I think HZ should've scored Rogue One. Would've been interesting. I would've queued to get tickets. As he left the superhero train, why not catch the SW one.


----------



## mwarsell




----------



## Tatu

mwarsell said:


> I think HZ should've scored Rogue One


Oh you troll 

But seriously, he does have the know-how, tools and man power if it ever comes to that.


----------



## sherief83

I would actually be very interested in a Hans Zimmer Starwars. I would also tell him to not try orchestral take, Just filter the Main themes in his own unique Space Style. I would also want only Hans Zimmer to do it and no one else (that means no Zimmer drones as well)


----------



## Tatu

sherief83 said:


> Main themes in his own unique Space Style



I'd like it to have that structure, where there's smaller renditions of the main theme few here and there and then that big, all revealing end with an Inception/Time like masterpiece.


----------



## sherief83

Han's Agent needs to work over time to get that Han Solo Gig! and if they approach Giacchinno for it, I hope he thanks them from the bottom of his heart...but offers Zimmer's Phone lol.

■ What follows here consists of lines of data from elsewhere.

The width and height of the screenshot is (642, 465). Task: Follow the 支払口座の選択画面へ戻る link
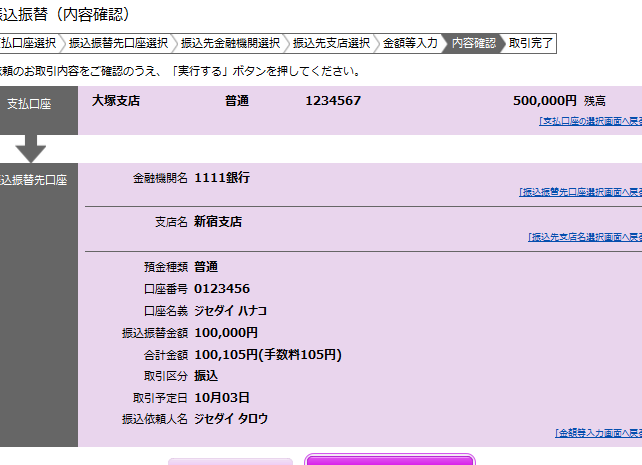pos(590,121)
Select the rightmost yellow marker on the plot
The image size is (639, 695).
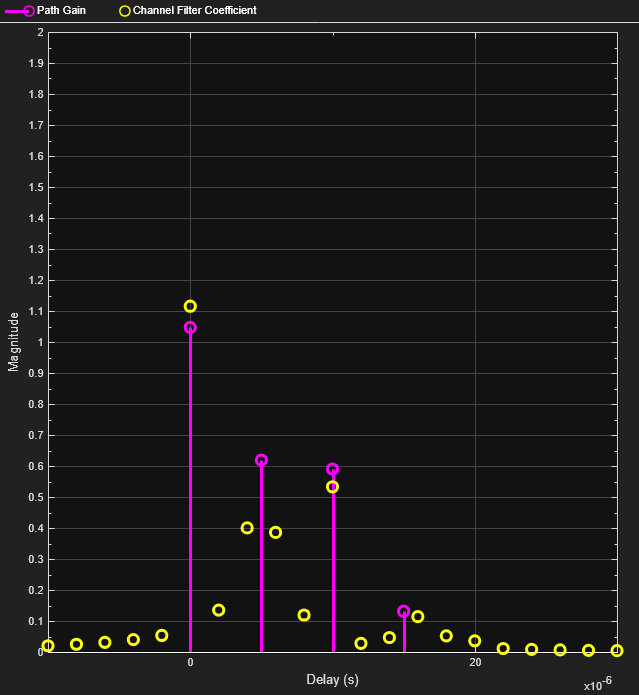[x=617, y=650]
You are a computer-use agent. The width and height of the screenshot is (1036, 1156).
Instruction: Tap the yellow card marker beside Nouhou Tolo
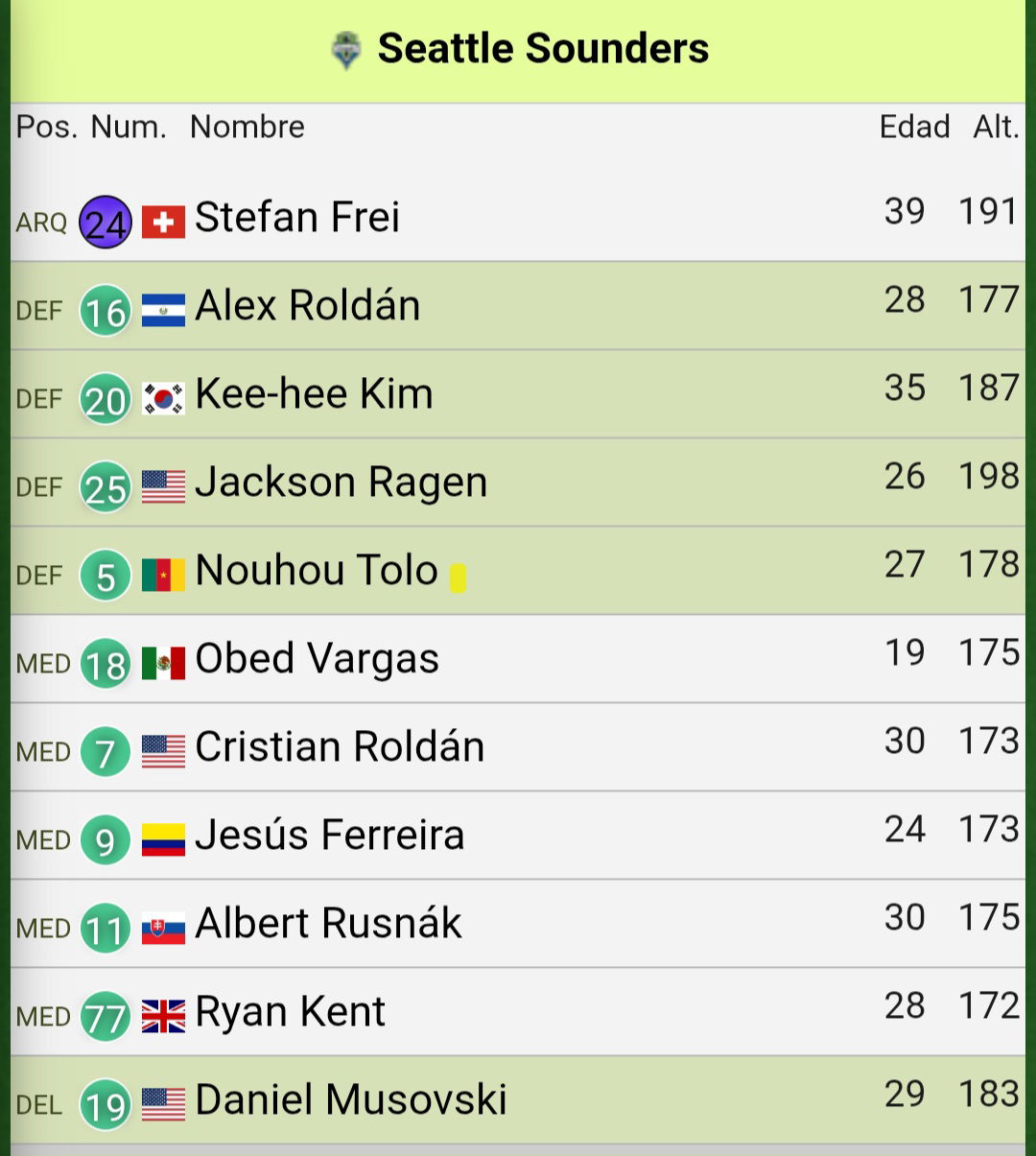(x=459, y=578)
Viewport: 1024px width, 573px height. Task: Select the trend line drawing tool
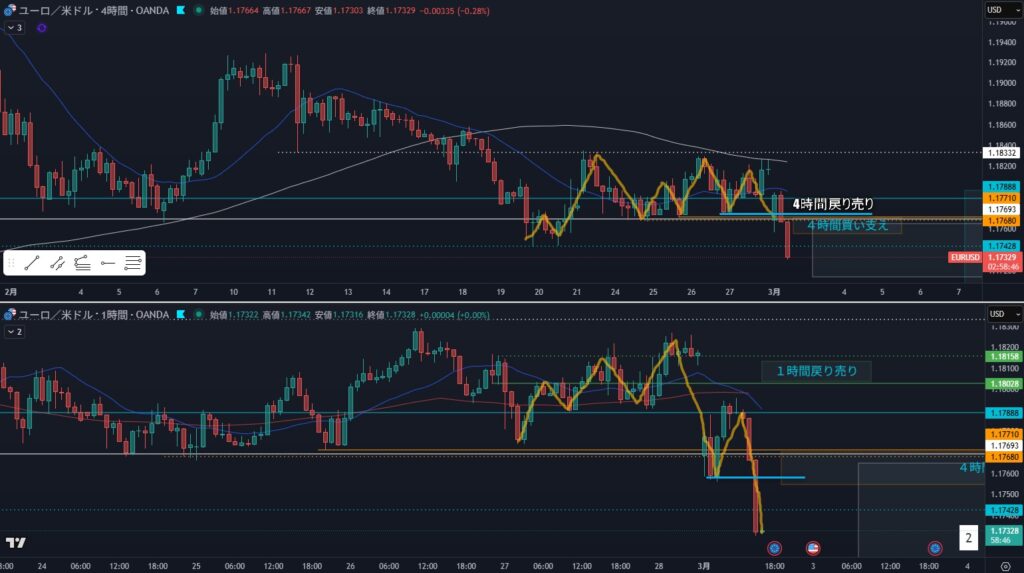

Either way, I just feel that when it comes to orchestral takes of the williams harmonic language, no one will top Don davis, joel mcneely or even Mike Verta. They Understand the Jazz and not the triads and 16th notes trumpets. So I'd rather we get a new style instead of imitations or the 'I can do it too' takes.


----------



## dcoscina

sherief83 said:


> Han's Agent needs to work over time to get that Han Solo Gig! and if they approach Giacchinno for it, I hope he thanks them from the bottom of his heart...but offers Zimmer's Phone lol.
> 
> Either way, I just feel that when it comes to orchestral takes of the williams harmonic language, no one will top Don davis, joel mcneely or even Mike Verta. They Understand the Jazz and not the triads and 16th notes trumpets. So I'd rather we get a new style instead of imitations or the 'I can do it too' takes.


A Don Davis Star Wars would have been fabulous. I rather liked his Jurassic Park III. A lot more than Giacchino's Jurassic World that's for sure. 

I think you are on to something with this idea of harmony. Williams had a solid grounding in jazz and if you listen to his seminal 70s works, you will heard 2nd inversion voiced horn 7th chords which is totally a jazz thing. Also the way he shifts through various keys so effortlessly. It's a real pity that a lot of modern film composers seem to lack that ability to translate some jazz aspects into a popular format for directors and audiences alike the way Williams has. 

I agree not all film music has to be Pierre Boulez complex, but it would be nice to have a balance of simple stuff with harmonically more adventurous music once in a while. Whiplash is one of my fave current scores with the original music and some great standards mixed in. Tim Simonec is a god!


----------



## paoling

I think that Thomas Bergersen could have done an amazing Star Wars soundtrack...


----------



## dcoscina

paoling said:


> I think that Thomas Bergersen could have done an amazing Star Wars soundtrack...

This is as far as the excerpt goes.